Patient Visits Triple in First Month for South Nassau’s Long Beach Emergency Department
1. For Immediate Release September 22, 2015
Contact: Damian Becker, Manager of Media Relations
(516) 377-5370
Patient Visits Triple in First Month for South Nassau’s
Long Beach Emergency Department
--Vast Majority of Patients Are Treated and Released Without Leaving
the Barrier Island
Oceanside, NY — During its first month of service to the residents of Long Beach and surrounding
communities, South Nassau Communities Hospital Emergency Department at Long Beach treated a total of 906
patients for an average of approximately 30 patients a day.
The total number of patients treated is for the time period beginning August 10 at 9AM – when the
Emergency Department at Long Beach first opened its doors to restore around-the-clock emergency medical
care to the residents of Long Beach and the barrier island – thru September 10.
Of the 906 residents treated at the Long Beach facility, 166 arrived via the 9-1-1 Emergency Medical
System.
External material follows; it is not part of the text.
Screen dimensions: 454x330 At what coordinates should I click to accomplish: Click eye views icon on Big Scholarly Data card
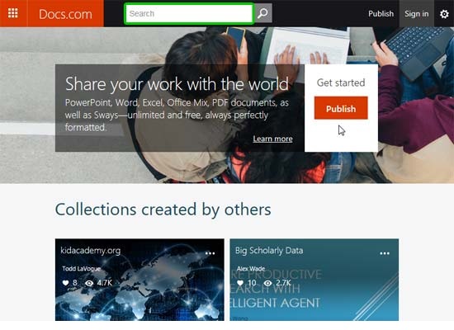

A total of 20 residents were treated, stabilized, discharged and transported via on-site ambulance
services to be admitted to South Nassau Communities Hospital for further inpatient medical care. Another four
residents were treated, stabilized, discharged and transported via ambulance to South Nassau, but only to
receive additional medical care in the hospital’s Oceanside emergency department.
“The patient volume we are seeing initially – during the first month of operation – is encouraging,” said
Richard J. Murphy, South Nassau’s President & CEO. “The numbers indicate that the facility has gained quick
acceptance among residents, visitors and within the EMS community. We are hopeful this trend will continue.”
South Nassau invested $5 million in the Long Beach site to open an Urgent Care Center in July of 2014
and then put in an additional $8 million in 2015 to upgrade it to a 9-1-1 receiving Emergency Department. As
an Urgent Care Center operating 12 hours per day, the facility treated about 10 patients a day. That volume has
tripled since the facility reopened Aug. 10 as Long Island’s only free-standing Emergency Department.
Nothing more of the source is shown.